The way of work has changed. There’s no way to get around that. Many organizations have moved entirely to remote or hybrid workforces, which has led to a bit of a conundrum regarding what exactly to do with office spaces. People are coming back into the office for a range of reasons, whether it’s to access materials, utilize resources, or simply use the space itself. And while you, as a leader, always have the option to leave the space “as-is,” you might find that it’s no longer conducive to working — at least not productively or efficiently. It could also impede the engagement and interactions of hybrid employees.
In an effort to make the workplace a productive and welcoming place for all employees, a few changes might be in order. Before renovating and repurposing the space, keep these tips in mind:
1. Create spaces for privacy and concentrated work.
Hybrid work has led leadership teams to question the purpose of the office, with many companies rethinking their spaces almost entirely. It isn’t uncommon to find the modern office as a destination for nothing more than meetings, collaboration, and networking. The only problem with this is that hybrid employees still need a place for concentrated work when they come into the office.
Redoing the space is always an option, but that can be costly and time-intensive — two factors that have ushered in a new era for the “work pod,” which offers a quiet and private place away from distractions and noise. SnapCab is one manufacturer that has developed pods with adjustable lighting, temperature controls, and soundproofing that can also be fitted with technology like video conferencing, monitors, and more.
“By providing tailored work pods, leaders can create a welcoming and personalized workspace for hybrid employees, helping them feel more at home in the office,” says Carla Bostock, product aesthetics and customer experience manager at SnapCab. “This can lead to increased employee satisfaction, retention, and productivity, ultimately benefiting the organization as a whole.”
The ultimate goal is to offer a personalized workspace for hybrid employees so they don’t feel the need to leave the office just to get their work done.

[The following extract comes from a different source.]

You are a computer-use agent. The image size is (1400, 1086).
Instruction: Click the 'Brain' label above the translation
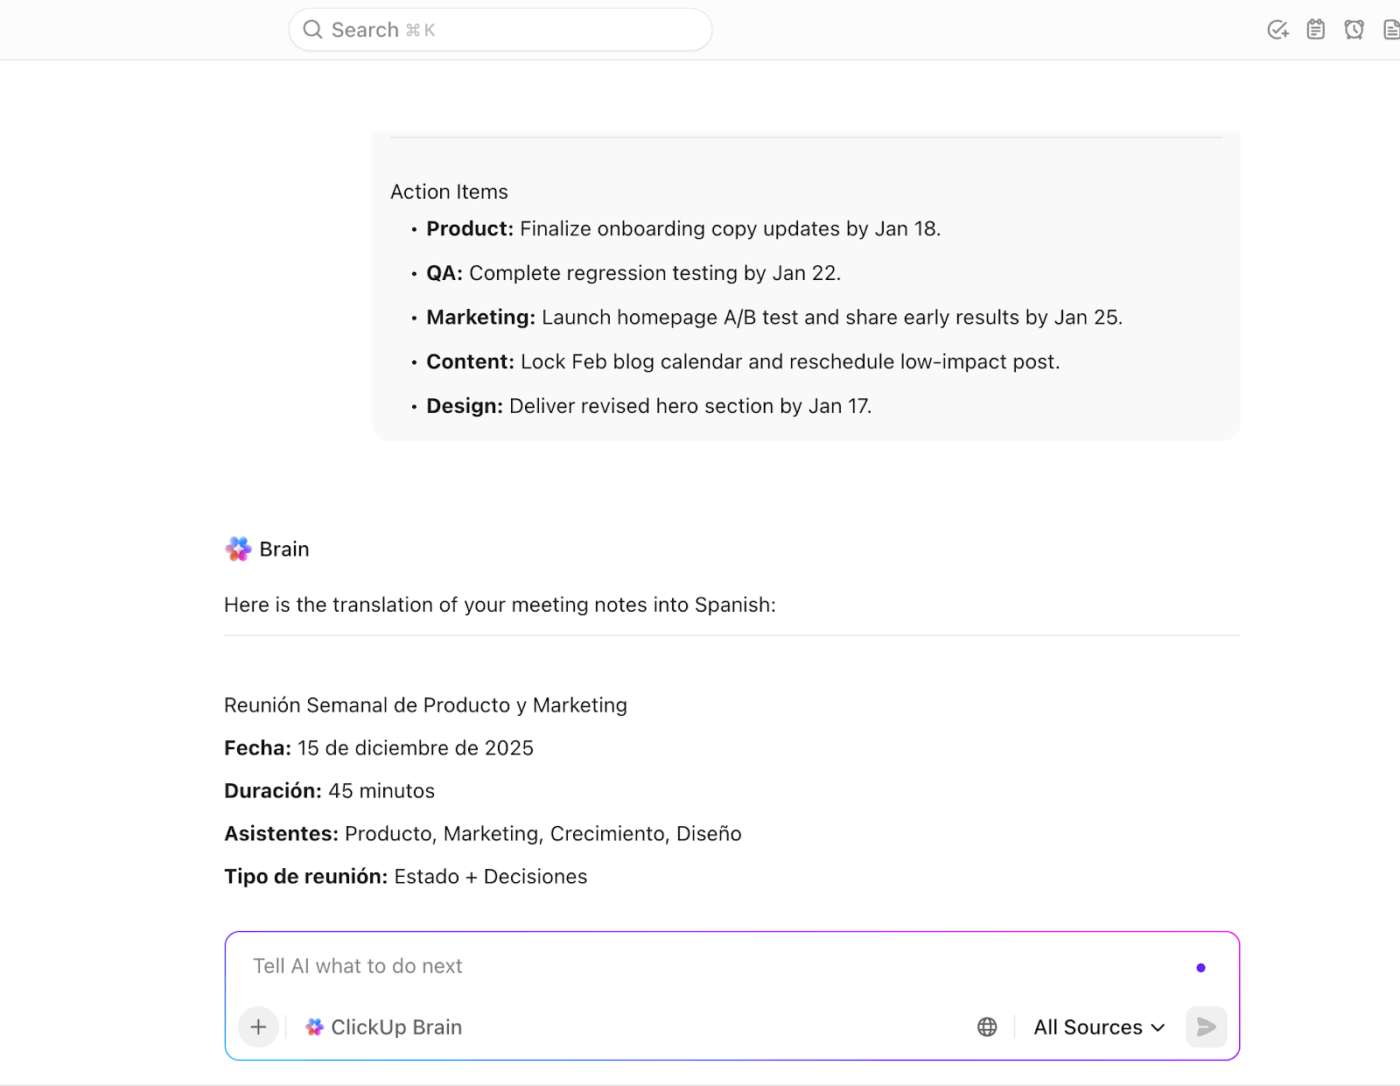pos(284,548)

2. Provide room for collaboration.
Redefining the purpose of an office, especially one that employs hybrid workers, doesn’t mean collaborative areas should take a backseat. They will be just as important as private spaces used in between brainstorming sessions. You’ll want to provide an assortment of work settings for the team, and one of those settings should support collaboration — both for small and large groups.
PUMA’s North American headquarters were designed with that idea in mind, positioning “collaborative hubs” throughout the building. Some have been set up for product testing, while others are better suited for cross-functional team ideation. There are also hubs for design. The decision has reportedly paid off, accelerating the company’s digital-first approach to collaboration.
3. Institute hot desking.
Hot desking is akin to sharing desk space — that, or reserving a table at your favorite restaurant. Instead of splitting the use of a desk with another employee, it’s with all colleagues. Team members secure a spot through either a booking system or a first-come, first-serve basis, and that spot could be a desk, privacy pod, or some other workstation.
What this does is allow you to reduce the number of desks within your office. Reducing the number of desks obviously increases the amount of square footage available to use for other purposes (i.e., collaborative hubs, social spaces, etc.). It also has a way of freeing employees from feeling tethered to their desks. The only drawback is the potential of not being guaranteed a space, which is why the booking system is often the better option.
4. Embrace flexibility with meeting spaces.
With the widespread prevalence of hybrid work, a flexible, adaptable workspace is essential — meeting rooms included. It’s all about creating spaces that can change to suit a specific need. Modular furniture, according to Bostock, can easily be reconfigured to accommodate whatever use case might come. Technology components should also be a large part of the design, allowing for videoconferences, virtual meetings, and even digital interviews.
Again, the design should reflect that of the organization. Perhaps the meeting space also serves as a collaborative hub. Then, if you were to integrate a booking system for reserving workstations, there’d be no question whether employees would have a space for important meetings.
Ultimately, you want to give employees a choice — and multiple ones at that. You’re already providing people with the flexibility they seek in a hybrid work arrangement, so it only stands to reason why the workspace should follow suit. People are coming back with new habits and behaviors, which could mean the traditional office setup no longer works. Flexibility and adaptability will be the two words that best define the workplace of the future. The only decision you have left to make is whether your business will be a space where collaboration, innovation, and creativity can take place.